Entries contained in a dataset
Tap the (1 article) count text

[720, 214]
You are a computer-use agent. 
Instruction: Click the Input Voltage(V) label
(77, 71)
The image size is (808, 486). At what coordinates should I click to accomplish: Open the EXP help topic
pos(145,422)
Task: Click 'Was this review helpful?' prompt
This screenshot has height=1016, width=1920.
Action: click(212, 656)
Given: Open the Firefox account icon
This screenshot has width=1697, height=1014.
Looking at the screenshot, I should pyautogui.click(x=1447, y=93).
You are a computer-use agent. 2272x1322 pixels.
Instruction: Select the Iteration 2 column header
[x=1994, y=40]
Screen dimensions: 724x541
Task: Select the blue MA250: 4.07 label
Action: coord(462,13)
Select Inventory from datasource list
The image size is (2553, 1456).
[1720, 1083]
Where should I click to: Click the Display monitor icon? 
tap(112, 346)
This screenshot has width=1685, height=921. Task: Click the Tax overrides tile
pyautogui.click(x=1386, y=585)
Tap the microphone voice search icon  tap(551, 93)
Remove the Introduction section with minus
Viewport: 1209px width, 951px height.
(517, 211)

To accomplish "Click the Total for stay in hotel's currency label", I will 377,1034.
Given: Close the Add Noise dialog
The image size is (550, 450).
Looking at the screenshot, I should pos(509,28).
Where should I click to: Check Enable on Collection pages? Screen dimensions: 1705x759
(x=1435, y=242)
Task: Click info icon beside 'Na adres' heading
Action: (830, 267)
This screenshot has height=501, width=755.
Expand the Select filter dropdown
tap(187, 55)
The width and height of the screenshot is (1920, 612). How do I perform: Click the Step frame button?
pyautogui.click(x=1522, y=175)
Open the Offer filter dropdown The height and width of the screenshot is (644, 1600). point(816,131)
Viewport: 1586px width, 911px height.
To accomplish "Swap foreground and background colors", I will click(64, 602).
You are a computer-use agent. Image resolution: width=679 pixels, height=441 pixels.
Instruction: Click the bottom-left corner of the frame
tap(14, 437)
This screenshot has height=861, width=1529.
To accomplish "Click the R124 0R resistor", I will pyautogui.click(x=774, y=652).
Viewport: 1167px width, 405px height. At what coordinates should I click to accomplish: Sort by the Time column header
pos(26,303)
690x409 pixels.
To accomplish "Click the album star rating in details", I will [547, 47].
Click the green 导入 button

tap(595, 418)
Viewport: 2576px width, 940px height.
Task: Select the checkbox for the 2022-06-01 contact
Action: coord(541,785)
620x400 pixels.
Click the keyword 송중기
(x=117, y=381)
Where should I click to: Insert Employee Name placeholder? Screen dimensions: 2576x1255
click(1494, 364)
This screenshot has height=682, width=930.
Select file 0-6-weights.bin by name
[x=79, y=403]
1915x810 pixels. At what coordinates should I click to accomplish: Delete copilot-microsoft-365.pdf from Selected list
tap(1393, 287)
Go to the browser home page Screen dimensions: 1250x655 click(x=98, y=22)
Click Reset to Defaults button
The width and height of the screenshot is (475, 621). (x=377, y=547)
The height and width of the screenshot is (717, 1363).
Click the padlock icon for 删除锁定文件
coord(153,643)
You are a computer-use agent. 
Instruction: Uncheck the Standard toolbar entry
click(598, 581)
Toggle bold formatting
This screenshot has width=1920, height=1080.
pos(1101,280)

**WHAT IS NEEDED**
Please filter the entries above down to every line that contains the word "Task", matching its case exactly.

**CORRECT ANSWER**
Task: Click 'Was this review helpful?' prompt
Task: Select the blue MA250: 4.07 label
This screenshot has width=1685, height=921. Task: Click the Tax overrides tile
Task: Click info icon beside 'Na adres' heading
Task: Select the checkbox for the 2022-06-01 contact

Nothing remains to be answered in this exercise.